TRY IT:
Everything from the line that contains "Instruction: Browse the" to the final line of the data, both ends included, must be set down exactly, apart from the pictures.

EXERCISE MATERIALS:
== == ==

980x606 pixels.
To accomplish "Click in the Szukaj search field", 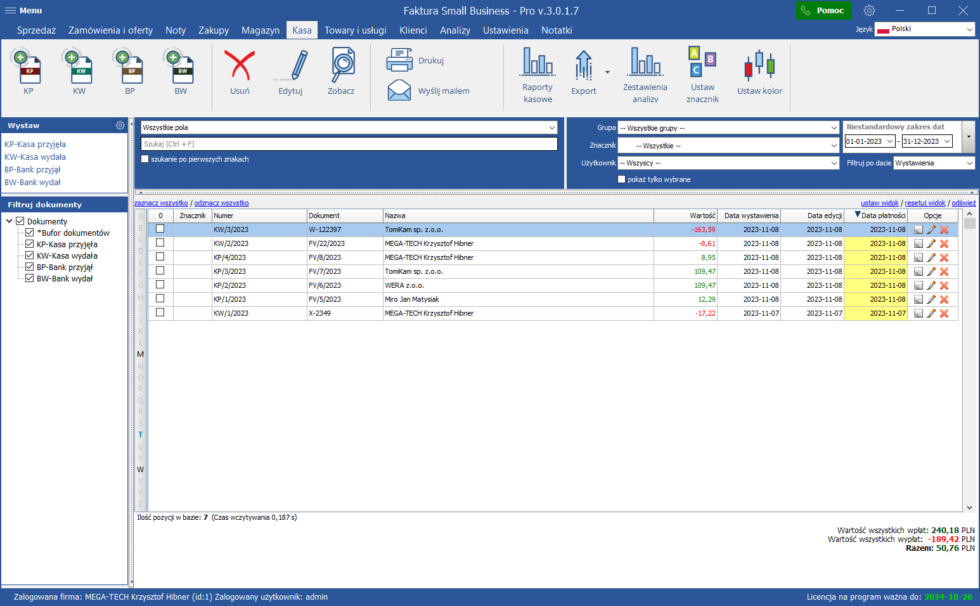I will pyautogui.click(x=349, y=144).
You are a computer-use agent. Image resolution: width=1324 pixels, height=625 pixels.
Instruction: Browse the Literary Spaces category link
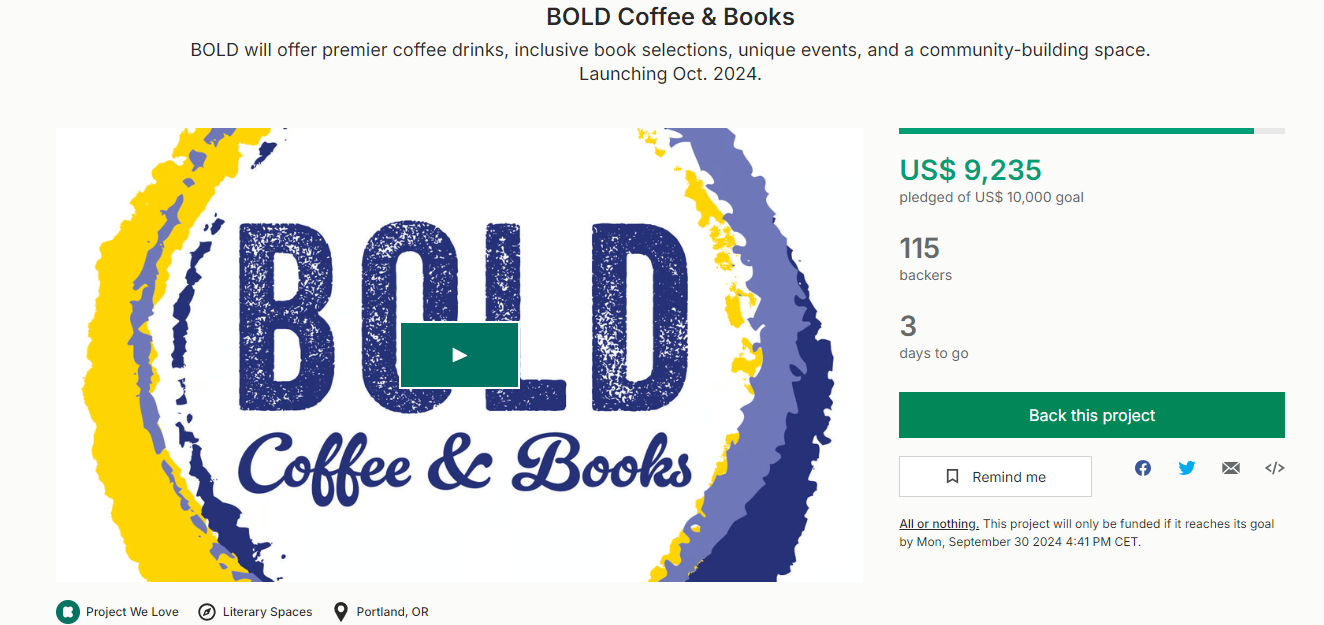point(267,612)
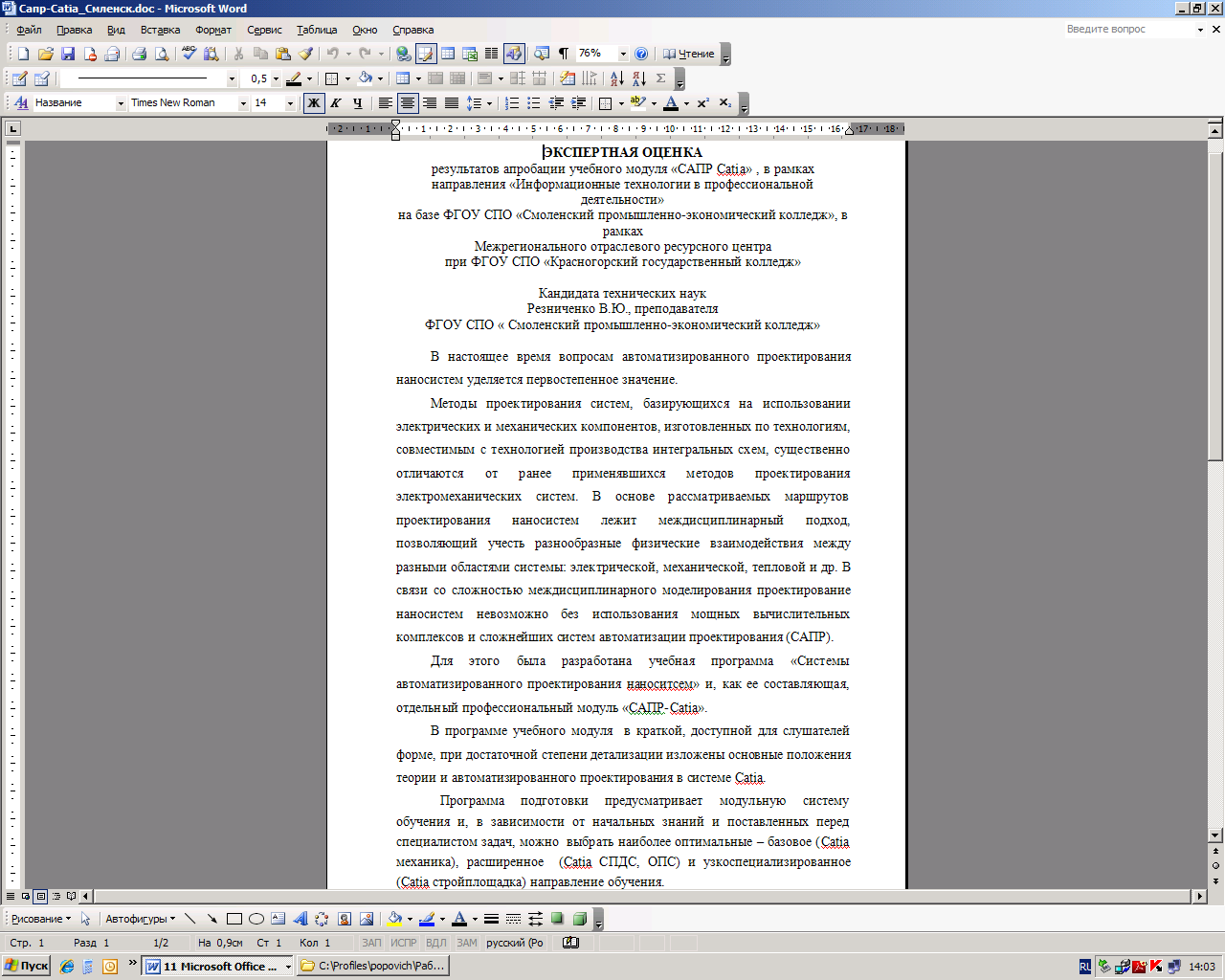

== == ==

EXERCISE SOLUTION:
Instruction: Browse the Literary Spaces category link
point(267,612)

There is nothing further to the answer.